▶ _AIM OF THE EXERCISE_: Without altering anything, repeat each of the records.

[Stored data entries]
/---

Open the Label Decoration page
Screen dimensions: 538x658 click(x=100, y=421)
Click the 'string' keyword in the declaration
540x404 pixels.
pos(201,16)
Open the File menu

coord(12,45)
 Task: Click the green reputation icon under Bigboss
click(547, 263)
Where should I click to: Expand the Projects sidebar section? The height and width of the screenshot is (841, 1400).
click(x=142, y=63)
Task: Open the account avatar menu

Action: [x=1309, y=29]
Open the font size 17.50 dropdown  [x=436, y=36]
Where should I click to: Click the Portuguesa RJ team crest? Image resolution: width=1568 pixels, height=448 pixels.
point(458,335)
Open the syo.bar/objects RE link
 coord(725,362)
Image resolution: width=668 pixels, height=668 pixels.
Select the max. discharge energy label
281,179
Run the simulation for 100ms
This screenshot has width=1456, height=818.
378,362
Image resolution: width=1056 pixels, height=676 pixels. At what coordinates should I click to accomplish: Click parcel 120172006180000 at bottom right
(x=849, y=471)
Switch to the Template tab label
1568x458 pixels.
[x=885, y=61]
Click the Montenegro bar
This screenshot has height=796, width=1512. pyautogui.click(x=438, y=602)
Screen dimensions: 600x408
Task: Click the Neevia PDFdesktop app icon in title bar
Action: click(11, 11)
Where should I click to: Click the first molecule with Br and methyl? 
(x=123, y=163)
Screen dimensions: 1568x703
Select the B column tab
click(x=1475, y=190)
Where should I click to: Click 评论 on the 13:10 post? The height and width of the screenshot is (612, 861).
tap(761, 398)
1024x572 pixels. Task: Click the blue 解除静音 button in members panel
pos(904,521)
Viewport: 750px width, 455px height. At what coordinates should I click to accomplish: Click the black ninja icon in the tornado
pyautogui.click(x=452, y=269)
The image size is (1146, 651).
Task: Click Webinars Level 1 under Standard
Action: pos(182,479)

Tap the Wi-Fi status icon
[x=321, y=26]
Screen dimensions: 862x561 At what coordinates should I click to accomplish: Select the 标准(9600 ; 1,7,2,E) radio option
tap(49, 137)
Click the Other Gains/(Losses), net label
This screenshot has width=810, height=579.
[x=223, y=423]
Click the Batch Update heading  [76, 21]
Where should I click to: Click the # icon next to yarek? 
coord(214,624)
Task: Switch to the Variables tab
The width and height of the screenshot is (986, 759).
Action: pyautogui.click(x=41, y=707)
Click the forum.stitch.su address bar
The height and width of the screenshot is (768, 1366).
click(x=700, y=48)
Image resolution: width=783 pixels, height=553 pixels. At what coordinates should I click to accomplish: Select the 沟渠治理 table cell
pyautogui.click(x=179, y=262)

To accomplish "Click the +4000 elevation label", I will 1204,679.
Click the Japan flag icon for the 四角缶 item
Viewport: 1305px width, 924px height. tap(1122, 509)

\---

▶ _SOLUTION TO THIS PROBLEM_:
Open the Label Decoration page
Screen dimensions: 538x658 click(x=100, y=421)
Click the 'string' keyword in the declaration
540x404 pixels.
pos(201,16)
Open the File menu

coord(12,45)
 Task: Click the green reputation icon under Bigboss
click(547, 263)
Where should I click to: Expand the Projects sidebar section? The height and width of the screenshot is (841, 1400).
click(x=142, y=63)
Task: Open the account avatar menu

Action: [x=1309, y=29]
Open the font size 17.50 dropdown  [x=436, y=36]
Where should I click to: Click the Portuguesa RJ team crest? Image resolution: width=1568 pixels, height=448 pixels.
point(458,335)
Open the syo.bar/objects RE link
 coord(725,362)
Image resolution: width=668 pixels, height=668 pixels.
Select the max. discharge energy label
281,179
Run the simulation for 100ms
This screenshot has width=1456, height=818.
378,362
Image resolution: width=1056 pixels, height=676 pixels. At what coordinates should I click to accomplish: Click parcel 120172006180000 at bottom right
(x=849, y=471)
Switch to the Template tab label
1568x458 pixels.
[x=885, y=61]
Click the Montenegro bar
This screenshot has height=796, width=1512. pyautogui.click(x=438, y=602)
Screen dimensions: 600x408
Task: Click the Neevia PDFdesktop app icon in title bar
Action: click(11, 11)
Where should I click to: Click the first molecule with Br and methyl? 
(x=123, y=163)
Screen dimensions: 1568x703
Select the B column tab
click(x=1475, y=190)
Where should I click to: Click 评论 on the 13:10 post? The height and width of the screenshot is (612, 861).
tap(761, 398)
1024x572 pixels. Task: Click the blue 解除静音 button in members panel
pos(904,521)
Viewport: 750px width, 455px height. At what coordinates should I click to accomplish: Click the black ninja icon in the tornado
pyautogui.click(x=452, y=269)
The image size is (1146, 651).
Task: Click Webinars Level 1 under Standard
Action: pos(182,479)

Tap the Wi-Fi status icon
[x=321, y=26]
Screen dimensions: 862x561 At what coordinates should I click to accomplish: Select the 标准(9600 ; 1,7,2,E) radio option
tap(49, 137)
Click the Other Gains/(Losses), net label
This screenshot has width=810, height=579.
[x=223, y=423]
Click the Batch Update heading  [76, 21]
Where should I click to: Click the # icon next to yarek? 
coord(214,624)
Task: Switch to the Variables tab
The width and height of the screenshot is (986, 759).
Action: pyautogui.click(x=41, y=707)
Click the forum.stitch.su address bar
The height and width of the screenshot is (768, 1366).
click(x=700, y=48)
Image resolution: width=783 pixels, height=553 pixels. At what coordinates should I click to accomplish: Select the 沟渠治理 table cell
pyautogui.click(x=179, y=262)

To accomplish "Click the +4000 elevation label", I will 1204,679.
Click the Japan flag icon for the 四角缶 item
Viewport: 1305px width, 924px height. tap(1122, 509)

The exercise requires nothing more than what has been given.